La description de l’habitat de l’ail des bois présentée plus tôt permet d’identifier le ou les sites favorisant la croissance de l’espèce. L’ail des bois croît exclusivement dans les forêts dominées par les feuillus. Il préfère les zones humides au printemps (mi-pentes ou bas de pentes, bordure des cours d’eau), mais non inondées. Évitez les pentes moyennes à fortes orientées vers le nord, ainsi que les sites très rocheux.

Voyez loin!

Il faut toujours penser à long terme lorsqu’on choisit un site d’ensemencement. Un site en pente douce permettra aux graines produites par les plants de se disperser naturellement et d’étendre la colonie dans un habitat qui lui sera favorable. Le choix d’un lieu bien protégé évitera les pertes attribuables à la cueillette. Observez la végétation déjà en place : elle peut s’avérer un bon indice quant aux endroits les plus propices à la croissance de l’ail des bois. Une forte dominance d’érable à sucre, accompagnés de frênes blancs et de tilleuls, est un bon indicateur d’un site riche et assez chaud. Par contre, les hêtres ou les conifères, s’ils sont présents en trop grand nombre, contribuent à former une couche fibreuse persistante au sol, nuisant à l’établissement des plantes herbacées. Une zone où les arbustes et les autres plantes de sous-bois ne sont pas trop denses favorisera une meilleure croissance de l’ail.
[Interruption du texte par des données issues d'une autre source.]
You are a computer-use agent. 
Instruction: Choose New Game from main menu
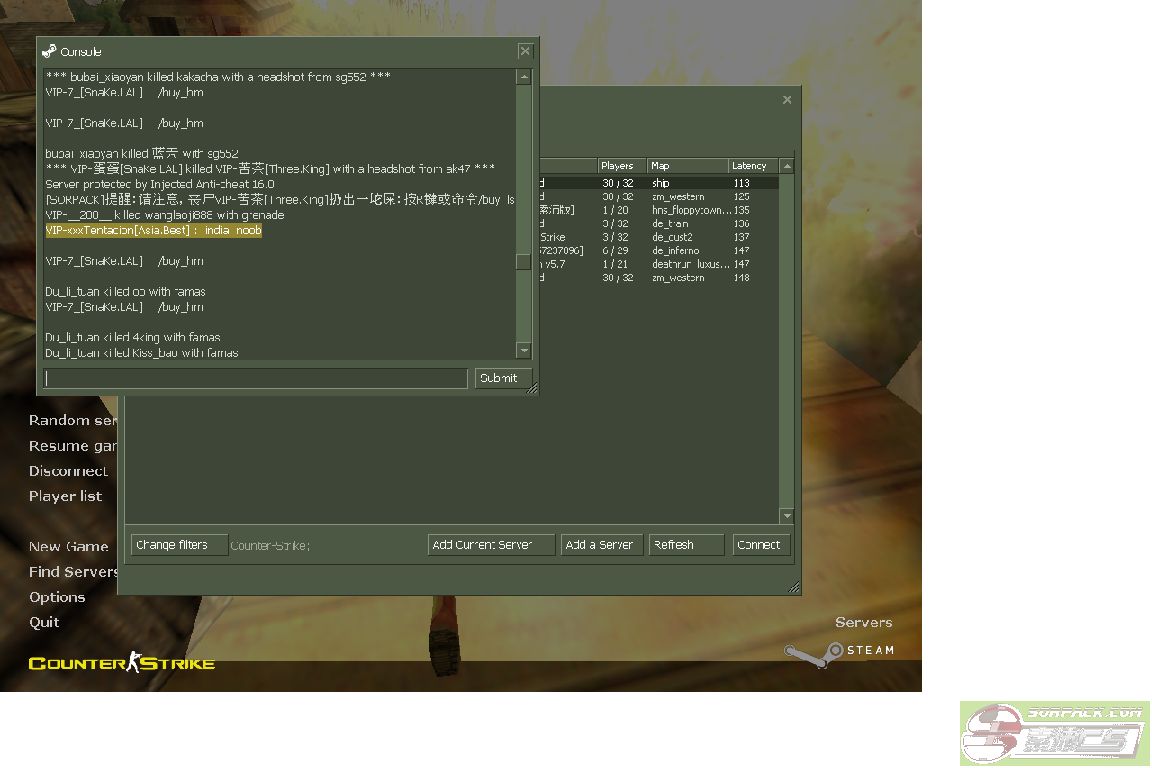pyautogui.click(x=68, y=546)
Certaines plantes de sous-bois accompagnent souvent l’ail des bois et peuvent nous guider lors du choix d’un site d’ensemencement. Parmi ces plantes « compagnes », les mieux connues, on trouve: l’érythrone d’Amérique, le trille blanc, le trille rouge, la violette du Canada, l’adiante du Canada et la matteuccie fougère-à-l’autruche. Pour une liste plus détaillée des espèces compagnes de l’ail des bois, reportez-vous au paragraphe « Un entourage varié » de la section « Quelques notions de base ».

Le printemps : période de choix

Le printemps représente la période idéale pour semer l’ail des bois, car c’est à cette saison seulement que la plante croît en forêt. Il est alors plus facile de s’assurer que le site d’ensemencement correspond bien au site idéal décrit plus haut. On peut aussi reconnaître plus aisément les plantes compagnes et mieux juger des conditions de croissance. N’oubliez pas deux facteurs importants : l’humidité et le degré de compétition!